▶ **REQUIREMENTS**
a) According to the deferred compensation payment provisions, in what forms may a Participant's Grandfathered Amounts be paid?
b) Retype the part of the deferred compensation payment provisions that opens with the words containing "2.2 Form of" and closes with "respective Elections thereunder.".
c) Extend the deferred compensation payment provisions past their last sentence.

▶ **TEXT BLOCK**

_ _ _ _ _

2.2 Form of Payment . Payment
of a Participant’s Grandfathered Amounts under the NQDC Plans
shall be made in a lump sum or in a specified number of annual
installments, in accordance with the terms of the respective Prior
NQDC Plans and the Participant’s respective Elections
thereunder.
2.3 Time of Payment
.
(a) Except as otherwise provided by
Section 2.3(b), payment of a Participant’s Grandfathered
Amounts under the NQDC Plans shall be made in accordance with the
terms of the respective Prior NQDC Plans and the
Participant’s respective Elections thereunder.
(b) In order to reduce the
Company’s administrative expenses in maintaining the NQDC
Plans, and pursuant to the Company’s authority under the
Prior NQDC Plans, the payment of a Participant’s
Grandfathered Amounts pursuant to the terms of the respective Prior
NQDC Plans and the Participant’s respective Elections
thereunder are hereby changed as follows:
(i) If a Participant designated a
specified date as the time when his Grandfathered Amounts under a
NQDC Plan are to be paid, and another applicable payment event
under the applicable Prior NQDC Plan has not occurred as of the
specified date, then payment of the such Grandfathered Amounts
shall be made (or commence, in the case of installment payments) on
the first March 15 or September 15 following the
specified date (or if the Participant designated March 15 or
September 15 as the specified date, payment shall be made or
commence on such specified date), or as soon thereafter as
administratively feasible.

_ _ _ _ _

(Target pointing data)
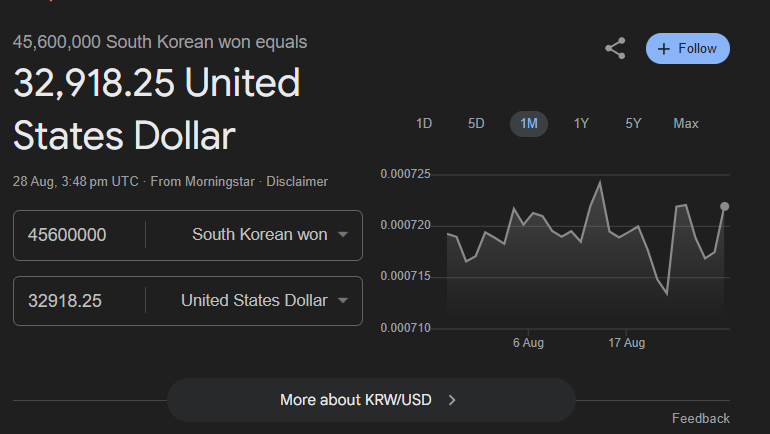Click the 45600000 won amount field

[80, 235]
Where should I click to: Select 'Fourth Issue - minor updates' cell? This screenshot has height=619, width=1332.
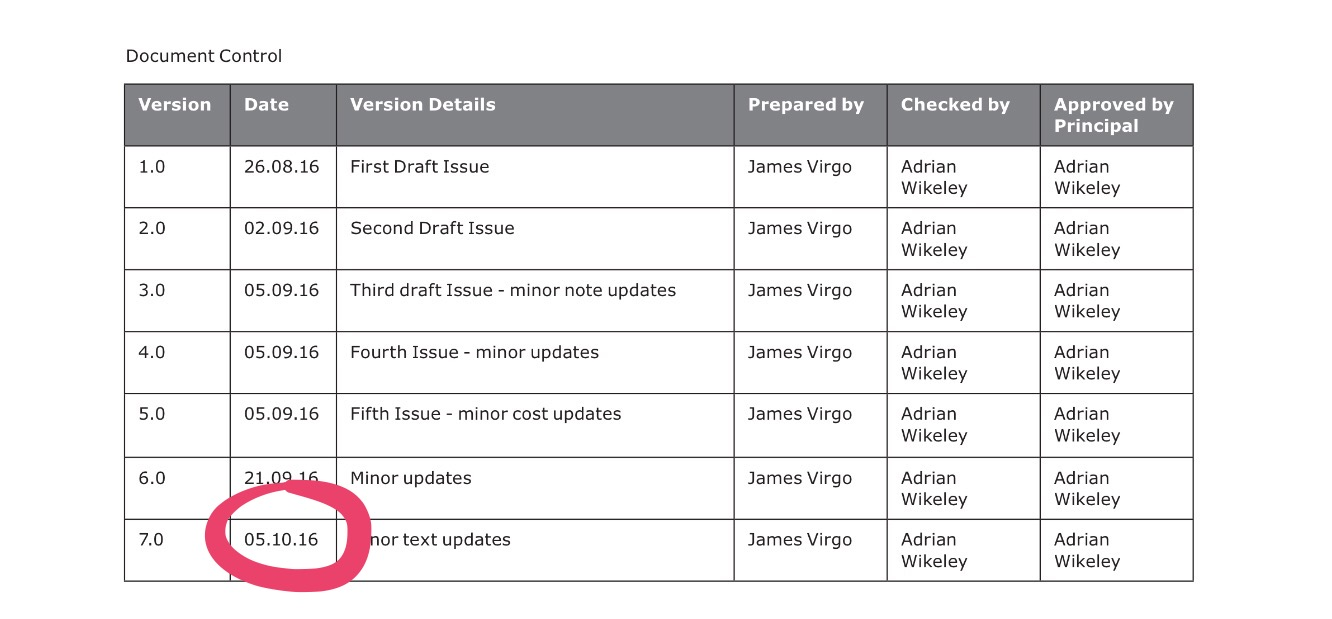point(474,353)
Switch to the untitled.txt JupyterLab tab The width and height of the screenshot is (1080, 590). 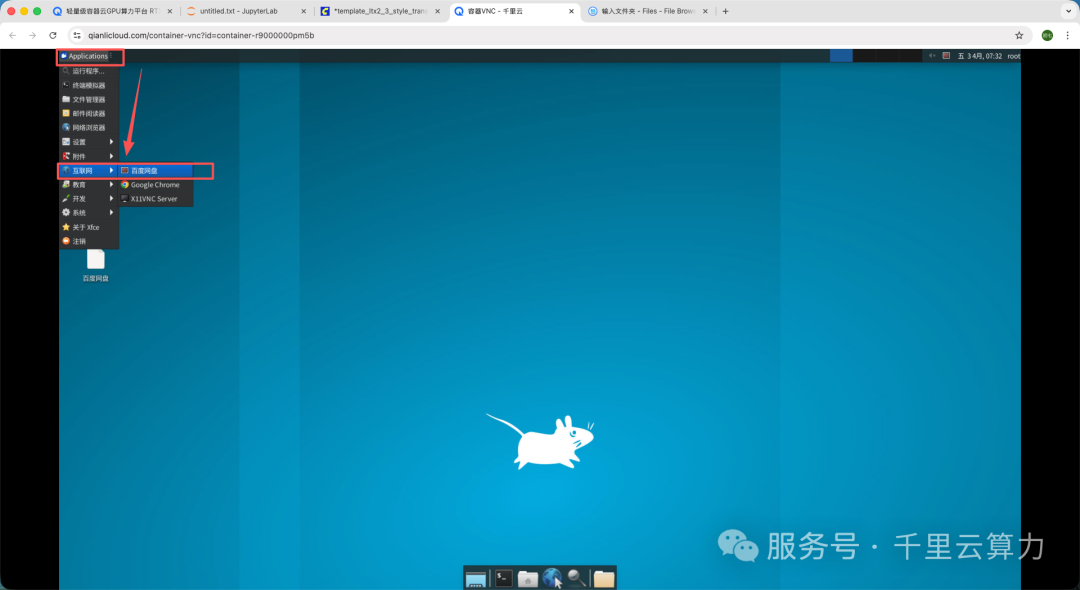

_ _ _ _ _

▶ **TASK-BY-TASK ANSWERS**
a) In a lump sum or in a specified number of annual installments.

b)
2.2 Form of Payment . Payment
of a Participant’s Grandfathered Amounts under the NQDC Plans
shall be made in a lump sum or in a specified number of annual
installments, in accordance with the terms of the respective Prior
NQDC Plans and the Participant’s respective Elections
thereunder.
2.3 Time of Payment
.
(a) Except as otherwise provided by
Section 2.3(b), payment of a Participant’s Grandfathered
Amounts under the NQDC Plans shall be made in accordance with the
terms of the respective Prior NQDC Plans and the
Participant’s respective Elections thereunder.

c)
(ii) For payments of Grandfathered
Amounts as a result of a Participant’s “separation from
service,” “termination of employment” or similar
event under the Prior NQDC Plans and the Participant’s
respective Elections, payment shall be made (or commence, in the
case of installment payments) on the first March 15 or
September 15 which is at least six months following the
occurrence of such event, or as soon thereafter as administratively
feasible. Whether a Participant has a “separation from
service,” “termination of employment” or similar
event for purposes of the NQDC Plans shall be determined in
accordance with the Prior NQDC Plans and the Company’s prior
practices thereunder.
4
2.4 Changes to Time and Form of
Payment . A Participant is not allowed to change his existing
Elections under the NQDC Plans. The Company may further modify the
time and form of payment of Grandfathered Amounts under the NQDC
Plans so long as such modification would not be treated as a
Material Modification to the NQDC Plans.
2.5 Exemption from
Section 409A . The payment of the Grandfathered Amounts
under the NQDC Plans is intended to be exempt from the requirements
Section 409A as amounts that were earned and vested on or
before December 31, 2004 under an arrangement as in effect on
October 3, 2004, and this Amendment and the NQDC Plans shall
be interpreted, operated and administered consistent with this
intent.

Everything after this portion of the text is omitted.